Re: Substitutionary atonement

Dave Koerner 818-354-8820 (
Mon, 3 Jun 1996 21:44:42 -0700 (PDT)


(warning -- a little long)

I am guessing that the motivation for identifying a literal Adam (whether
Glenn's, Dick's, or anybody's version) is largely to uphold and protect
2 main principles:

1) A particular theological view of the saving work of Christ.
2) The inerrancy of scripture.

I believe that proclamation of a literal Adam in this day and age is not only
wrong, but undermines the credibility of the Christian message in much the
same way as would dogmatizing a belief in a flat earth. I have brought up
the issue of the theology of the atonement to suggest that Christology does
not require a literal Adam. For some, this doesn't matter because number
2 above is their real reason -- that's another discussion entirely! Others may
certainly believe in a literal Adam for reasons I haven't even thought of (feel
free to educate me! -- I don't know how to see a copy of that June issue
article on Adam BTW; it's present in the archives as a title only). But for
now, let me get back to number 1 above.

Pat says,

The strongest argument for the literal ADAM is Rom. 5: 12-21 where Christ
and ADAM are juxtoposed. I Cor. 15:47 also attributed Christ as the
second ADAM. He was made like man in all respects except sin (Heb. 4:15)
He was reckoned as a descendant of ADAM (Heb. 4:15). Without the
historical act of rebellion of an actual ADAM (of course, corporately
including EVE for they have become one flesh.(Mk. 10:6-8, Gen. 2:24)) there
is no need for the incarnation of Jesus Christ as the second ADAM. Thus
the historical Fall by the first man of disobedience is the foundation of
the human sinful predicament which needs the atonement by Jesus Christ, the
second man of obedience that brings man into righteousness, as a
propitiation of man's sin. (Rm. 3:25 NASB).

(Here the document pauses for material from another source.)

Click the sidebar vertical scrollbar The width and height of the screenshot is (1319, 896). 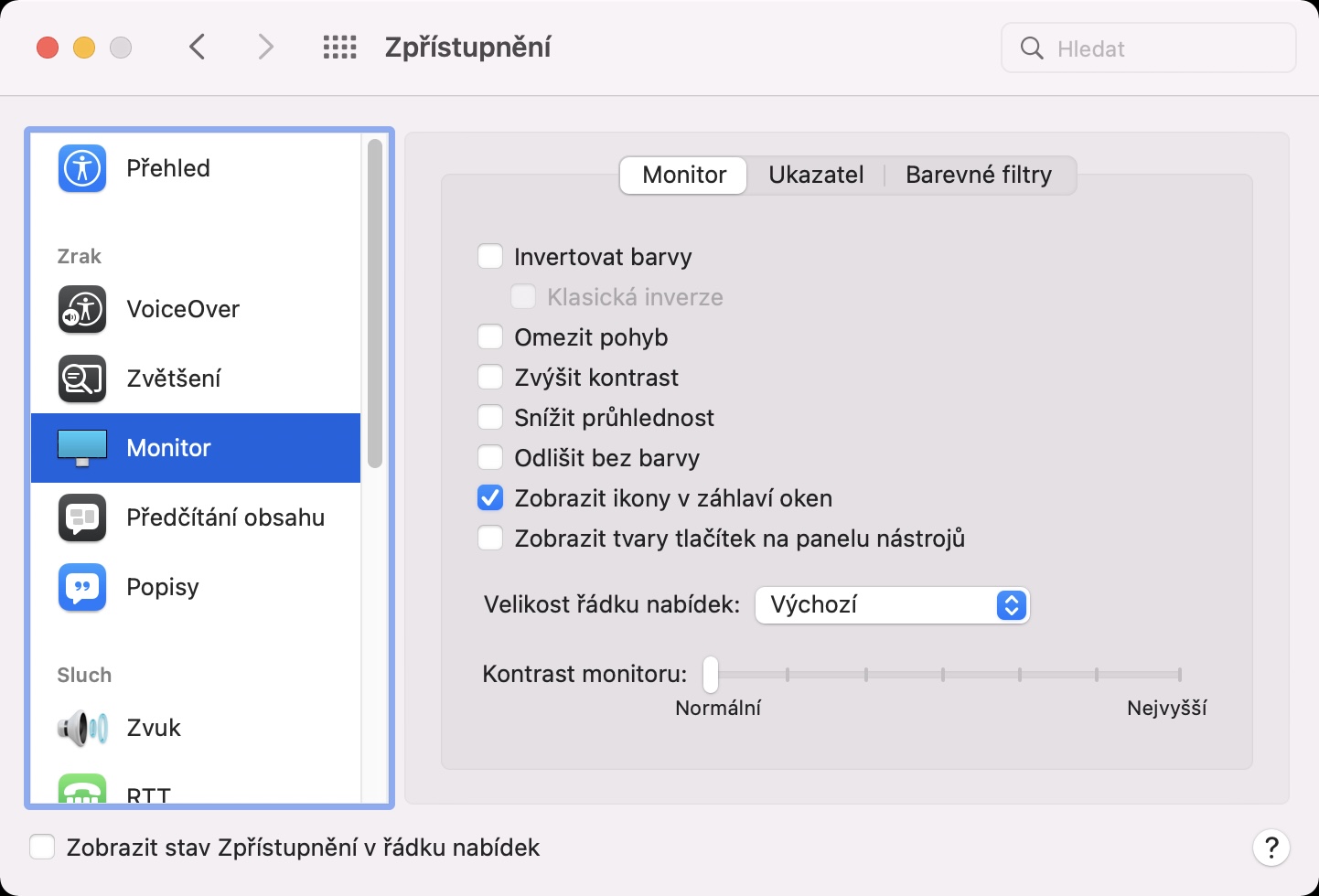(x=374, y=304)
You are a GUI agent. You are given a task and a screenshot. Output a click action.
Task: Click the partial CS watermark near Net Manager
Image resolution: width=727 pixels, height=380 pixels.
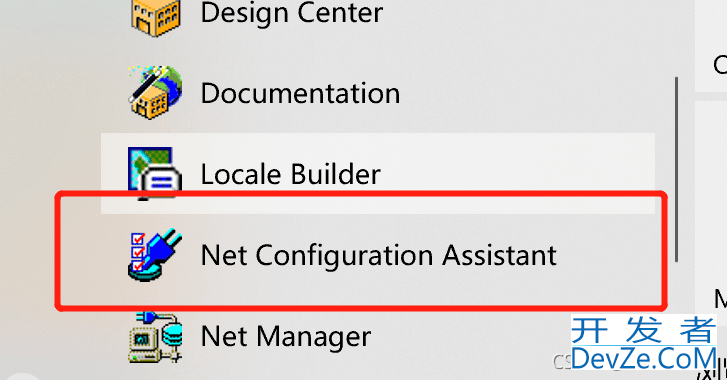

I would reply that the juxtaposition of Christ and Adam in these passages
is metaphorical and not AT ALL meant to be a historical and metaphysical
explanation of how Salvation occurs. Mankind is OBVIOUSLY in need of
redemption -- with or without a literal Adam! Again, I feel the need
to quote others on this:

Karen Armstrong, in "A History of God" says,

"When Paul explained the faith that had been handed on to him, he said
that Jesus had suffered and died 'for our sins,'... It seemed that Jesus'
death ... had released a 'new kind of life' and a 'new creation' -- a
constant theme in Paul's letters.

There were, however, no detailed theories about the crucifixion as an
atonement for some 'original sin' of Adam: we shall see that this theology
did not emerge until the fourth century and was only important in the
West. [This is similar to what Steve Schaffner was talking about -- gotta
find that Pelikan! DK] Paul and the other New Testament writers never
attempted a precise, definitive explanation of the salvation they had

(Armstrong, K. 1993, p. 87)

Again, I am attempting only to refute any Christology that requires a
literal Adam in the Garden of Eden. A precise statement to the effect that
Christ's death paid the price for the single act of a literal Adam
simply cannot be found in the Scriptures.

Keith said,

I am very unclear about the distinction you are making between the concept
of Christ as a ransom and substitutionary atonement. The image of Christ
as "our Passover" and the extensive analogy between the sacrifice of Christ
and the Yom Kippur temple service in Hebrews seem to demand a substitionary

What McBrien said is that these are separate metaphors -- in the early
Christian proclamation, the substitutionary or vicarious atonement image
is used (e.g., the "Servant" image of deutero Isaiah). McBrien claims
that this image was abandoned in later texts as being "too Jewish." In
writings from a later tradition, the image of "ransom" is used, a distinctly
different image. These images are both metaphors -- the notion that this
was a juridical transaction to appease God for a literal sin of Adam is
a much later idea that only took hold in the West. This is the only
kind of interpretation that I can imagine that would require a literal
Adam, so that's the one I'm objecting to at the moment. But I'm preaching
to the choir on that score since Keith also says,

Also, a literal Adam is not necessary for a substitionary understanding of
Christ's death and resurrection. All that is required is the reality of
our own sin and rebellion against god.

So then why all this effort to justify a literal Adam??? Number 2 above???